The Depiction Of Race In Branagh’s Adaptation Of ‘As You Like It’
“In the latter part of the 19th century, Japan opened up for trade with the West. Merchant adventurers arrived from all over the world, many of them English. Some traded in silk and rice and lived in enclaves around the ‘treaty ports.’ They brought their families and their followers and created private mini-empires where they tried to embrace this extraordinary culture, its beauties and its dangers…” (On-screen text)
Branagh uses 19th century Japan to envision a culturally diverse Shakespeare’s As You Like It, where the feudal lords of the medieval France of the play are now lords of mini-empires created by English colonizers in Japan. These lords are not originally of noble blood but are rich, opportunistic merchants who have reinvented themselves as royalty. Away from the European societal norms, this reinvention facilitates the possibility of not only a black lord but also his match with a white Duke’s daughter. While the period, place, and races have been changed, Branagh retains the original Shakespearean language. Although by the end of the eighteenth century slavery was abolished in France, blacks were still seen as an inferior race. But just as the forest is outside the conventions of the court, a colonial outpost in Japan also has different conventional parameters and cultural hierarchies than the aristocracy of France. There is thus much cultural and racial flexibility in the movie. As stated by the opening on-screen text, we see that the European colonizers have quasi-adapted Japanese culture. But even in the first scene, when they are watching a kabuki performance and the military coup is being staged, Oliver is standing away from the other white characters who are sitting in a group. There is a hint of exclusion or an imaginary boundary which he can’t seem to cross.
For their part, the Japanese characters are given very marginal roles in the film and have problematic characterizations. Charles, who is a sumo wrestler instead of a boxer in the movie, basically sits silent in his conversation with Orlando; all his lines are spoken by a white man. Phoebe is featherheaded and superficial. She embodies Nietzsche’s idea of women, that is, “When thou goest to a woman, take thy whip!” She cruelly rejects Silvius but falls in love with Rosalind’s criticism, which itself also becomes an issue. Though she uses the same lines as in the play, the features described as ugly are “inky brows, black hair” — characteristic Asian features. Hence, the entire scene almost verges on racism.
Almost as though reflecting these racial constructs, Edward Said in his book Orientalism discusses how non-Europeans are treated as Other to show white supremacy and civility. William is portrayed as a simple-minded Japanese peasant who is a silent spectator, ridiculed and physically abused by Touchstone until he runs away. Touchstone here asserts his manliness and right to Audrey not only by using wit but by actually using physical violence.
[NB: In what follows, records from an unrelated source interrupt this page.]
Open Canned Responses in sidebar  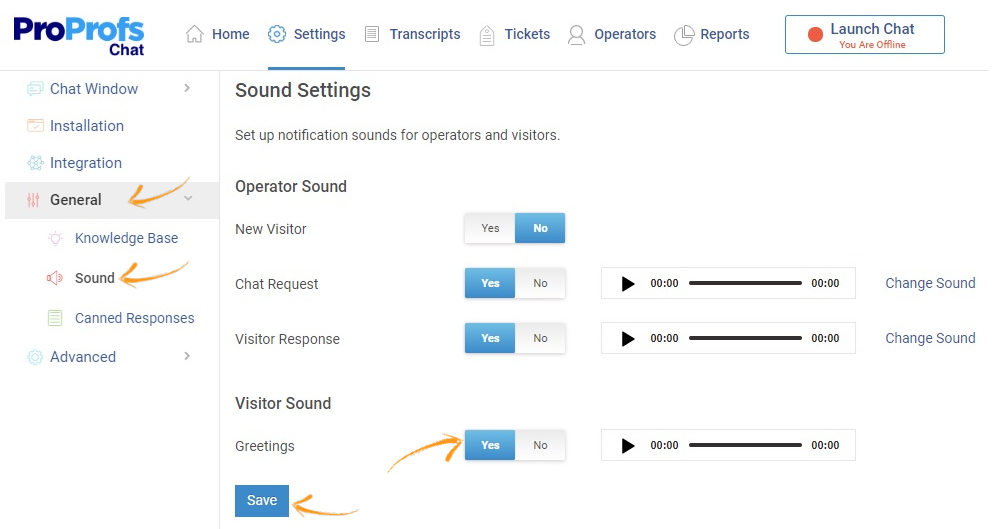tap(134, 318)
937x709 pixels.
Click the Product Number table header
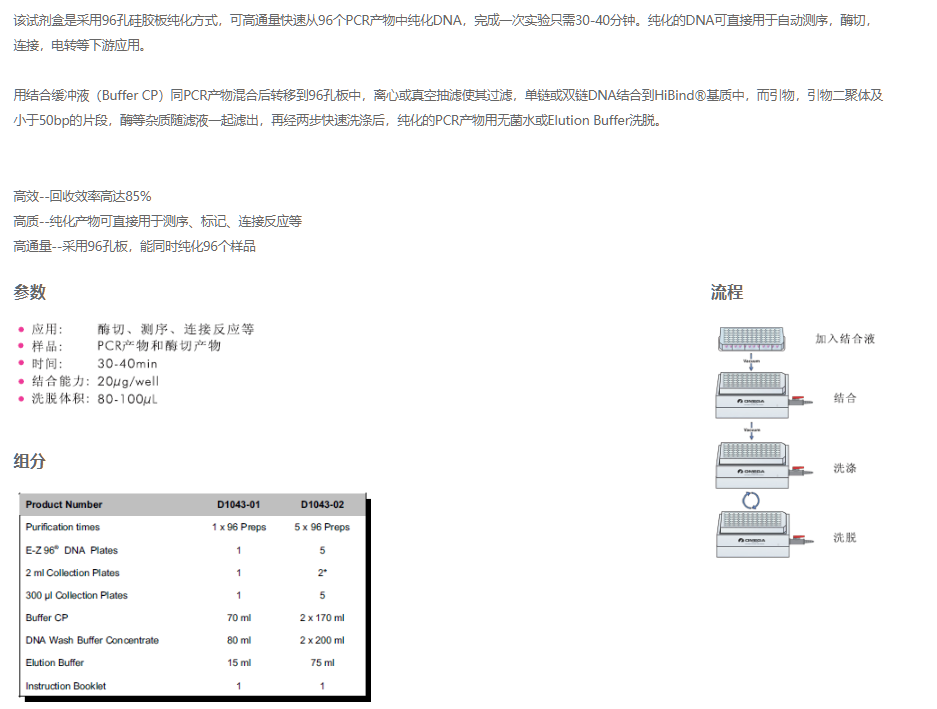coord(64,505)
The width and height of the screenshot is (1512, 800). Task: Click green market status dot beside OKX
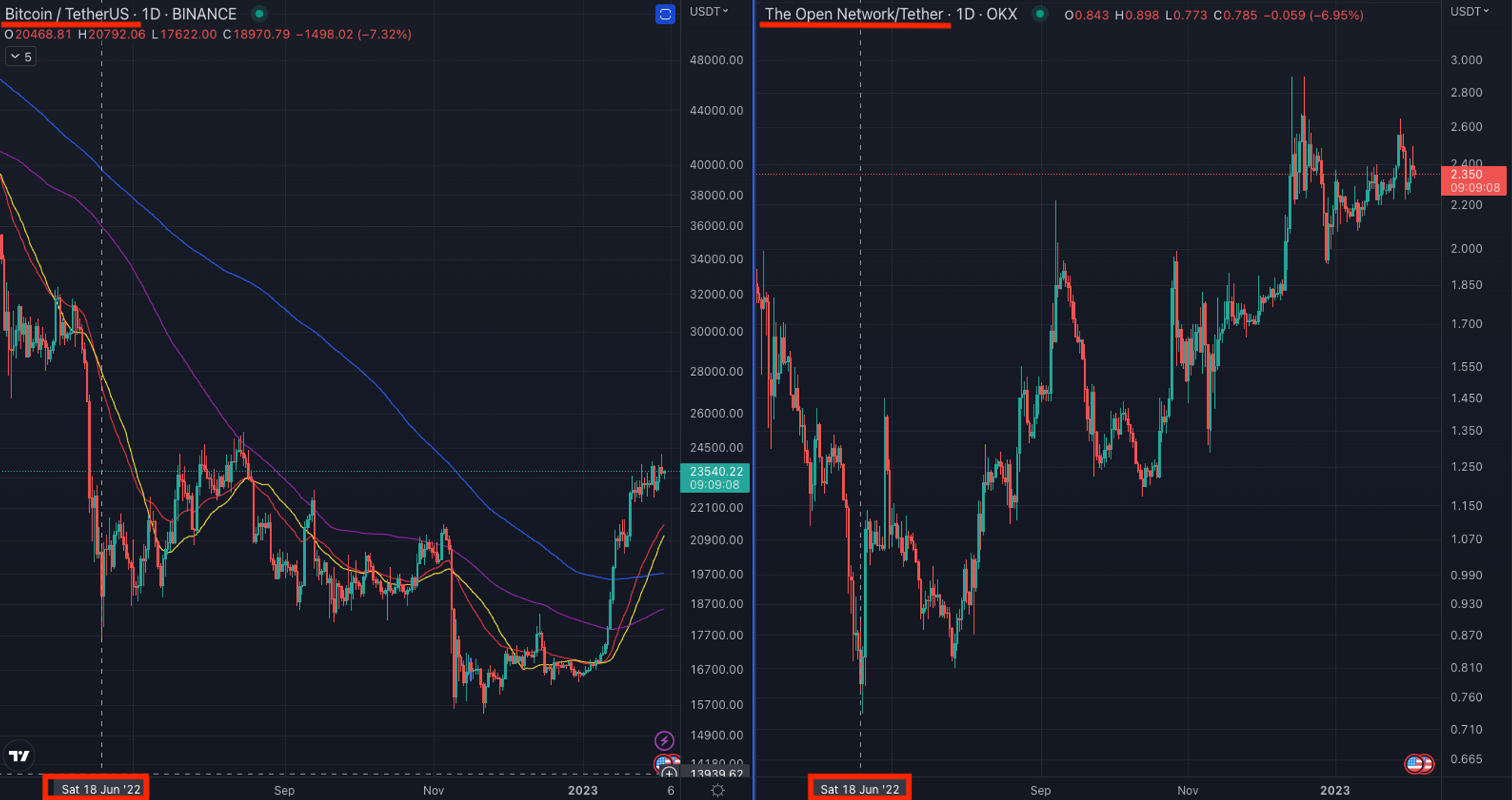[1040, 14]
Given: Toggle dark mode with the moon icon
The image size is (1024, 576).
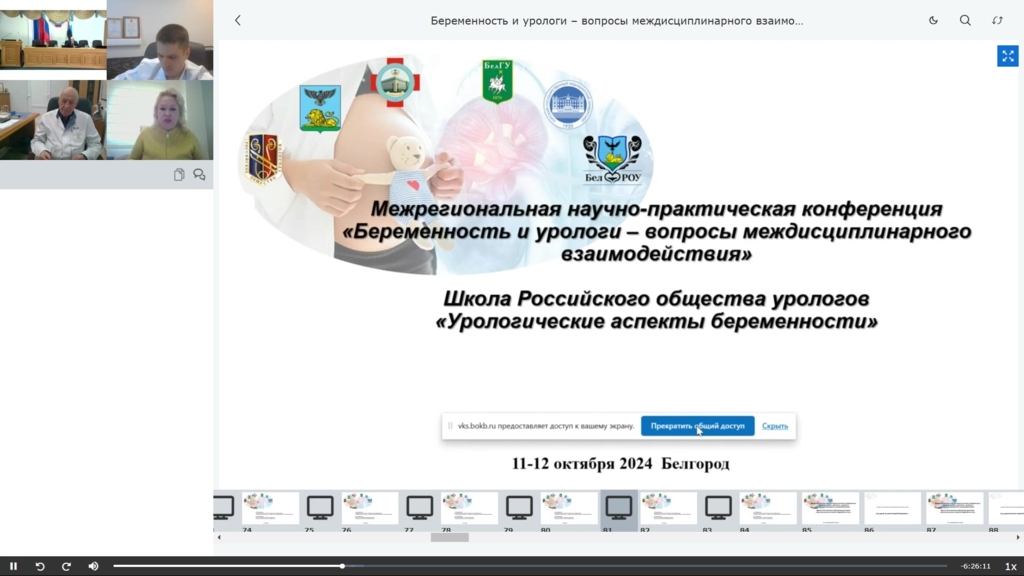Looking at the screenshot, I should click(x=933, y=20).
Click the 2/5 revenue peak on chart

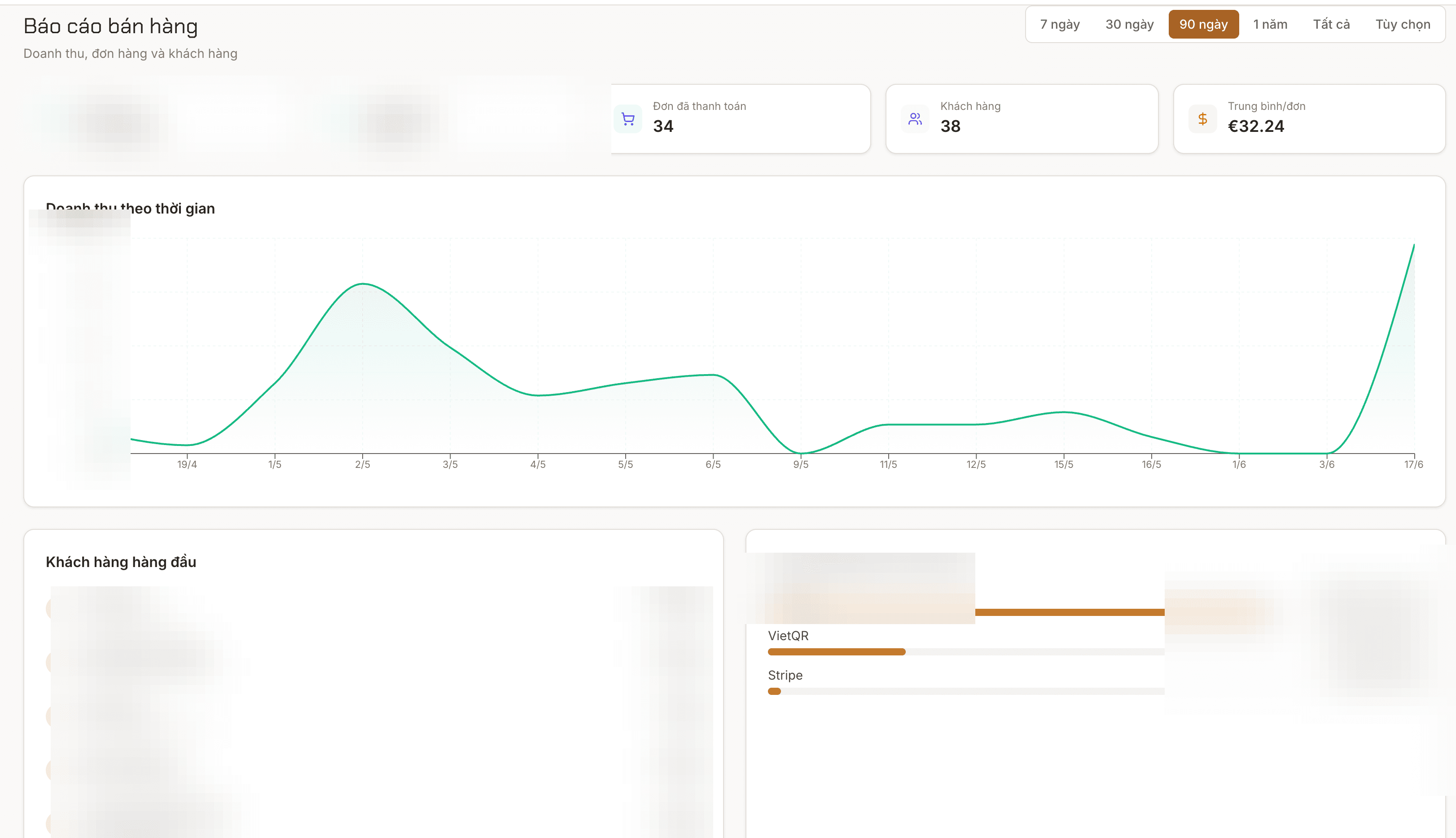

The white court fool, who is of a lower hierarchy among the European colonizers, asserts his superiority in comparison to an Asian character. Duke Frederick, the antagonist, like his samurai soldiers has black Samurai hair and wears black samurai clothes. But when he converts and becomes civilized, his appearance become Europeanized. The movie even uses elements of Chinese culture like feng shui meditation garden and characters performing tai chi to represent, or misrepresent, Japanese culture. Branagh has fallen in the trap of creating an Orientalist image by blurring cultural differences and nuances in the process. This Eurocentric attitude leads to a very stereotypical and superficial depiction of Japan.
There is currently some debate on whether this cross-cultural adaptation is a success. On the one hand, Trevor Johnston notes that “Branagh’s fifth foray into celluloid Shakespeare brings us this rather stodgy version of the Bard’s wise comedy of old Japan. Shakespeare, of course, didn’t set it in the Far East, but Branagh’s conceit is that a Japan in transition with the arrival of foreign traders makes an ideal background for a story reliant on transformation and disguise.” However, Heather Boerner asserts that “Branagh’s idea to move the play from England to Japan is brilliant and adds a new layer of interest. Plus — ninjas and sumo wrestlers. What could be better? The antic second half, full of Three’s Company-style mistaken identities, quick banter, and a very happy ending will satisfy the romantics in the audience.”
The film is a unique postcolonial rewriting of a vital text in Eurocentric Canon. Agree with his choices or not, Branagh purposefully contextualizes As You Like It in the socio-political sphere of 19th Century Japan. But the racial relationships are neither suitably developed nor aptly explored. Though the film does, like the other movies of Branagh, try to show an inclusive inter-racial world, it drastically falls short in its uninformed approach to the culture it is trying to depict.